Required task: Pull every line of the records below into your answer word for word, leaving out the pictures.

--- start Provided data ---

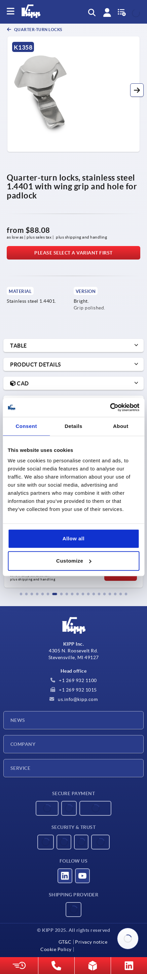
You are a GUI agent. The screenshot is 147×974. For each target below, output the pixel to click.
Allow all (73, 538)
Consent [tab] (26, 426)
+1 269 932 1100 (73, 680)
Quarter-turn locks (37, 29)
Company (22, 744)
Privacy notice (91, 942)
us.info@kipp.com (73, 699)
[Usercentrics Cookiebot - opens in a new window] (109, 407)
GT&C (65, 942)
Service (20, 768)
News (17, 720)
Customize (73, 561)
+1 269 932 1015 (73, 690)
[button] (137, 90)
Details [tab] (73, 426)
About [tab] (120, 426)
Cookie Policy (56, 949)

--- end Provided data ---

Exercise result:
You are a GUI agent. The screenshot is 147×974. For each target below, output the pixel to click.
Allow all (73, 538)
Consent [tab] (26, 426)
+1 269 932 1100 (73, 680)
Quarter-turn locks (37, 29)
Company (22, 744)
Privacy notice (91, 942)
us.info@kipp.com (73, 699)
[Usercentrics Cookiebot - opens in a new window] (109, 407)
GT&C (65, 942)
Service (20, 768)
News (17, 720)
Customize (73, 561)
+1 269 932 1015 (73, 690)
[button] (137, 90)
Details [tab] (73, 426)
About [tab] (120, 426)
Cookie Policy (56, 949)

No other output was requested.